Another officer killed by a black man while not on active duty was 32-year-old Officer Justin Winebrenner, a nine-year veteran of the Akron Police Department.  He happened to be in a bar on November 16th when an unruly patron was asked by the bouncer to leave.  The man, convicted felon Kenan Ivery, returned with a gun and shot Winebrenner in the chest when the officer approached him and tried to defuse the situation.  Ivery also felled the bouncer and two others.  A graduate of University of Akron, Winebrenner left behind a four-year-old daughter.

Three other officers have been killed -- so far -- since the execution of Ramos and Liu.

Officer Charlie Kondek, a popular Tarpon Springs, Florida officer, the father of six and a seventeen-year veteran of the force, was killed at about 2 a.m. on December 21st when he responded to a call about a man blasting music from his car and pounding on doors in a condo complex.  Marco Antonio Perilla, wanted on a parole violation, shot Kondek in the neck, then ran over his body with his car.

The last link, along with several earlier ones, is to the New York Daily News.  Local papers and news channels are sometimes reticent to display photos of the killers when they are not white males.  The DN, its rival the New York Post, and interestingly, the Daily Mail in the UK, all reviled by card-carrying intellectuals, often feature black-on-white crime stories that are of no interest to papers or news shows outside the cities where the killings occurred.

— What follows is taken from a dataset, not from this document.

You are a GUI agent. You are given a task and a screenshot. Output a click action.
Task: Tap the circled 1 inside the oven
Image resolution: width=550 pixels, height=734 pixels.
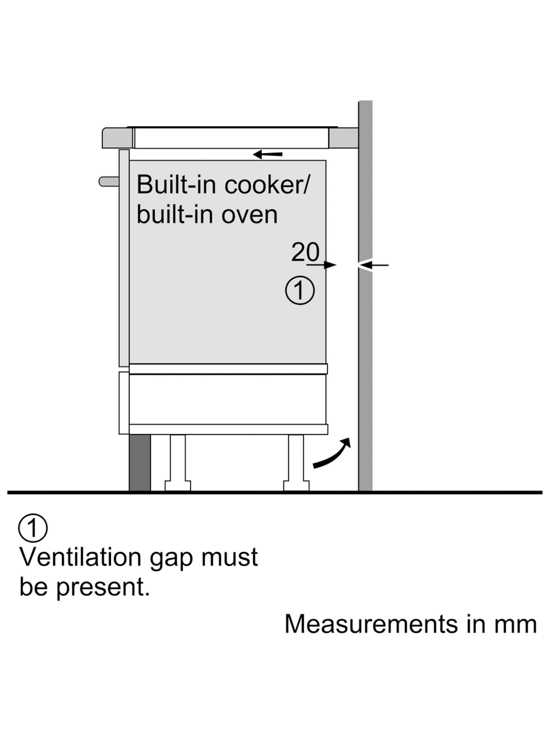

As we wish friends and relatives a happy and healthy new year, let’s remember for a moment the police officers who were wished this, for the final time, twelve months ago.  And let’s spare a thought as well for all those who man the thin blue line, behind which we live in comparative security and comfort, and remind ourselves that they interact with a hugely disproportionate number of young African-American males.

All 115 law enforcement officers who died in the line of duty in 2014 are commemorated on the Officer Down Memorial Page.